The increase in the number of companies analyzing age structures indicates an increased awareness of the issue: 40 percent of all European firms, up from one third a year ago, have conducted an analysis of the overall age structure of their organizations. Medium-sized firms have demonstrated the most significant improvement over the past year.

However, only in France and the UK has this improved level of knowledge of the age structure, so far, led to an increase in long-term staff planning. In the survey, no European company planned their overall staff needs more than 18 months ahead.

One of the most encouraging findings of the 2007 Demographic Fitness Survey is that more and more of the large European companies are willing to hire older employees. 16 percent intend to hire more older employees in 2008 than in 2007, and the share of companies who plan to hire fewer people over 50 has decreased from 42 percent to 34 percent.
Source: Adecco Institute Press Release (January 31, 2008)

Friday, February 01, 2008

United Kingdom: Study Shows Older Workers Demanding More Work

In the United Kingdom, the demand for working beyond 65 looks set to increase significantly over the next 15 years, according to survey results from the Chartered Institute of Personnel and Development (CIPD). Specifically, 38% of workers aged between 50 and 64 years plan to carry on working beyond 65, compared with only 11% of the workforce currently working beyond that State Pension age. Furthermore, "among those who said they did not plan to work past 65, 31% would change their mind if their employer allowed them to work flexibly."

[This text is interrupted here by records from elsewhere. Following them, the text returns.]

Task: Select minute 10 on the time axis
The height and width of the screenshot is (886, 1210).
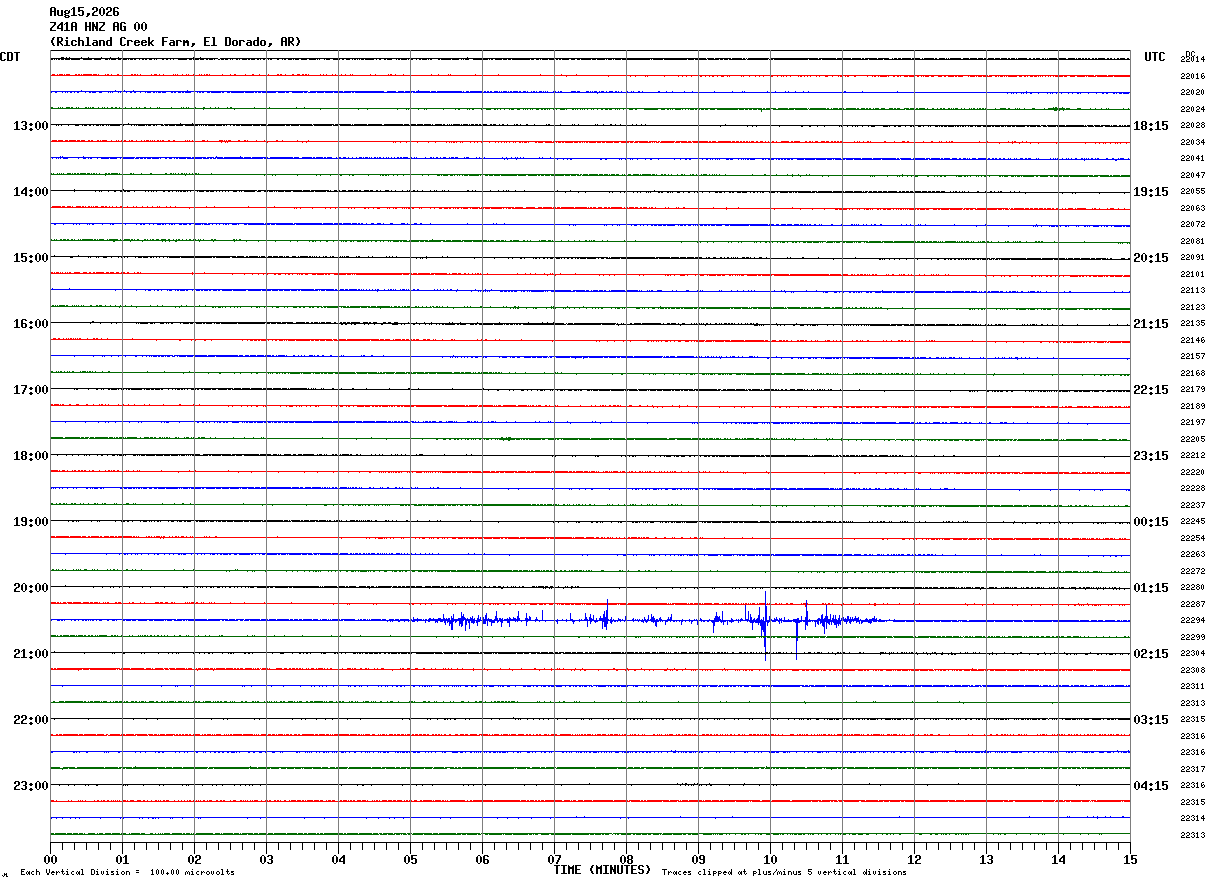Action: tap(770, 859)
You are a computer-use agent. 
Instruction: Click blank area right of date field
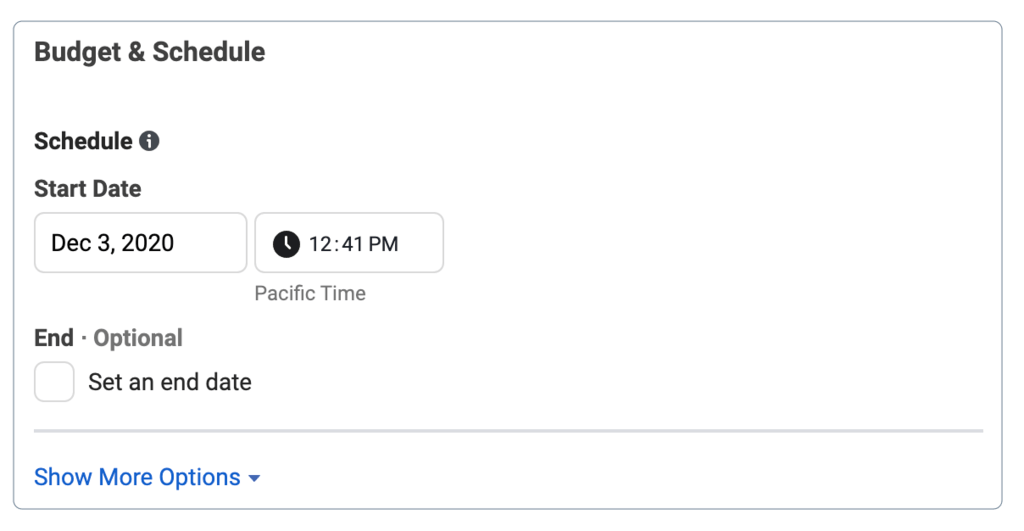700,243
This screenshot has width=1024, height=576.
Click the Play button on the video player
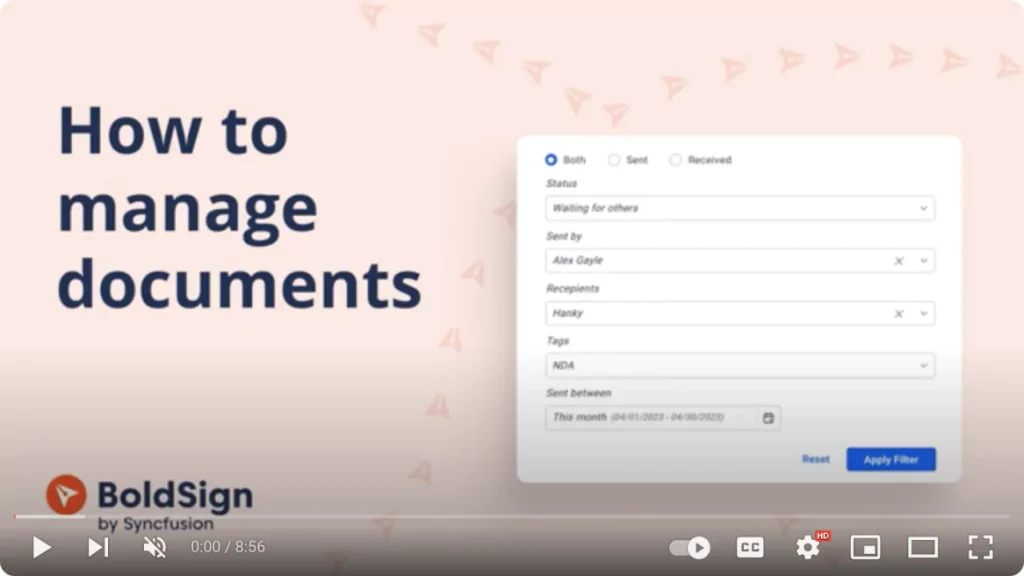(x=41, y=547)
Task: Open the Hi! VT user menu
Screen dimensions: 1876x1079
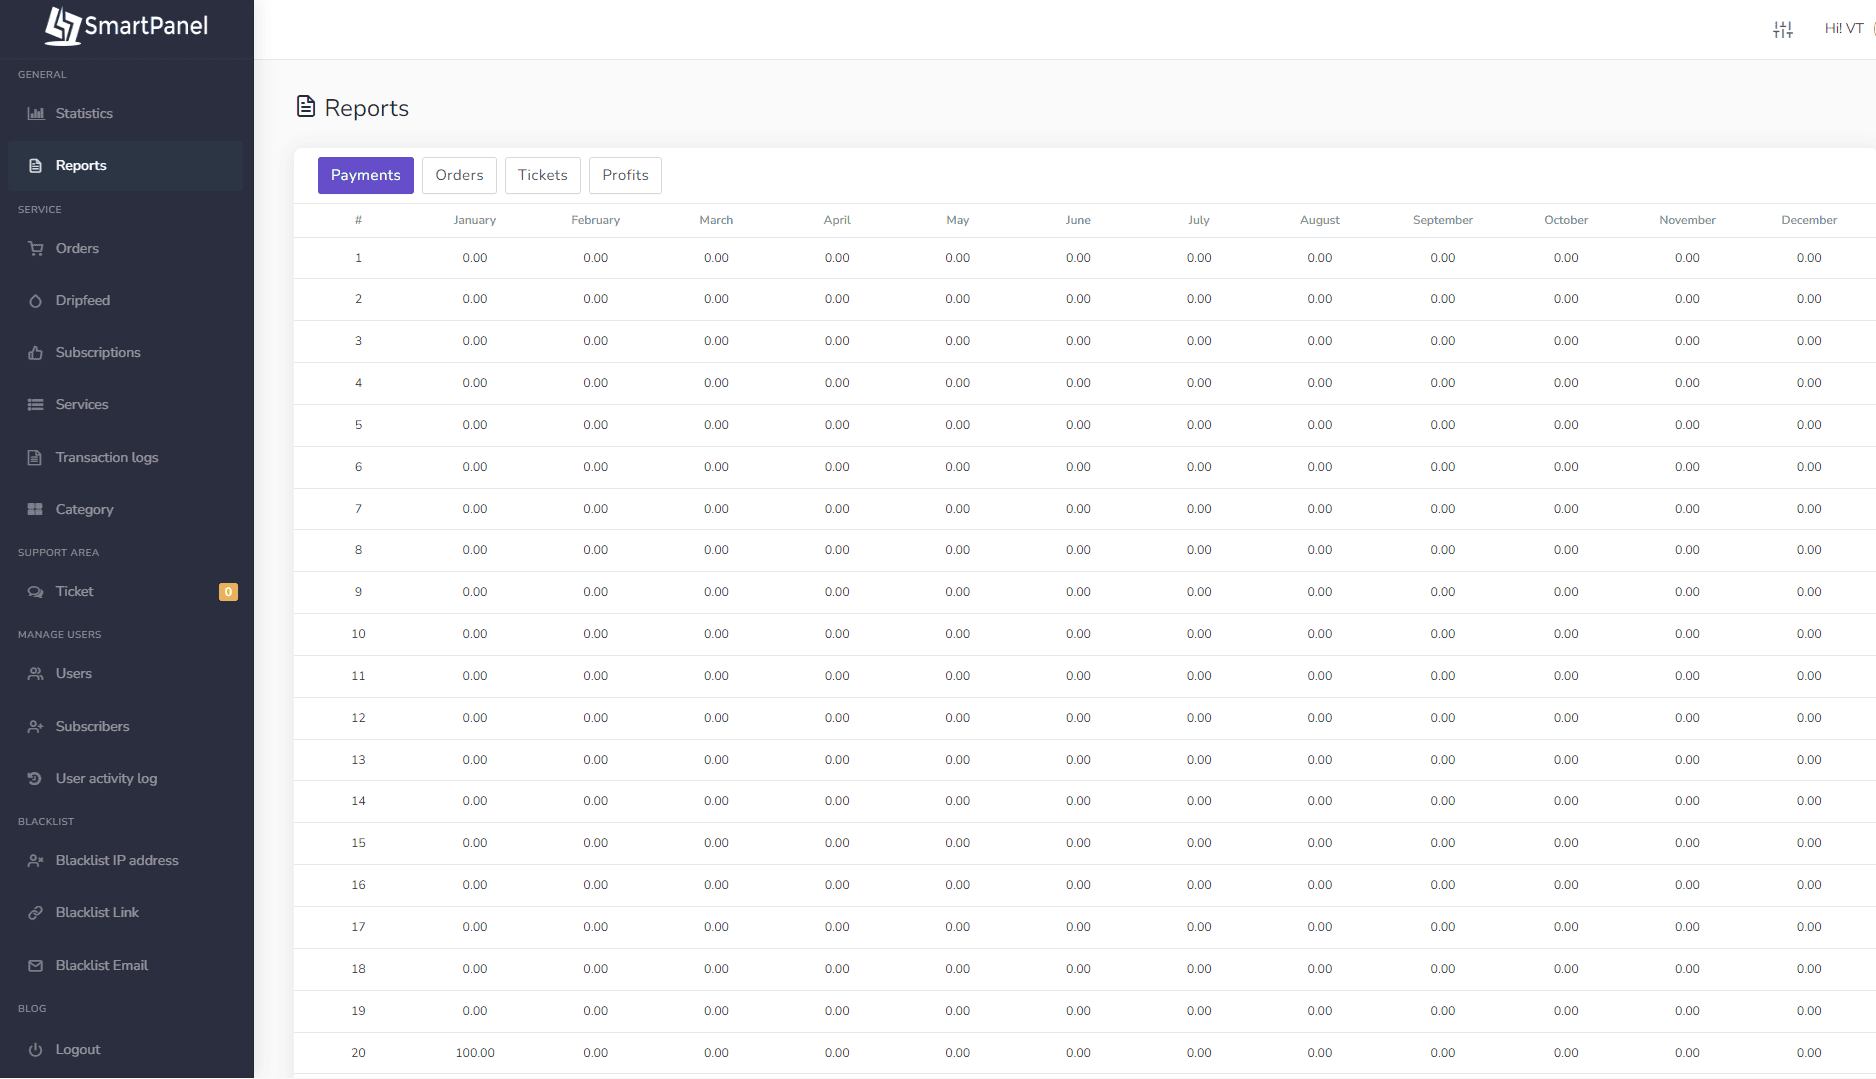Action: click(x=1844, y=29)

According to Charles Cotton, CIPD reward adviser:
On one level the survey findings look very positive, in that they show a strong demand for working beyond retirement age that is as much down to financial as other reasons such as individuals wanting to use their skills and experience. However, it is clear that Government policy could do more to encourage more older workers to stay on by extending the right to request flexible working beyond parents and carers and making pension arrangements more flexible. If the Government fails to do this, its target of having a million older workers in work will become a mere aspiration.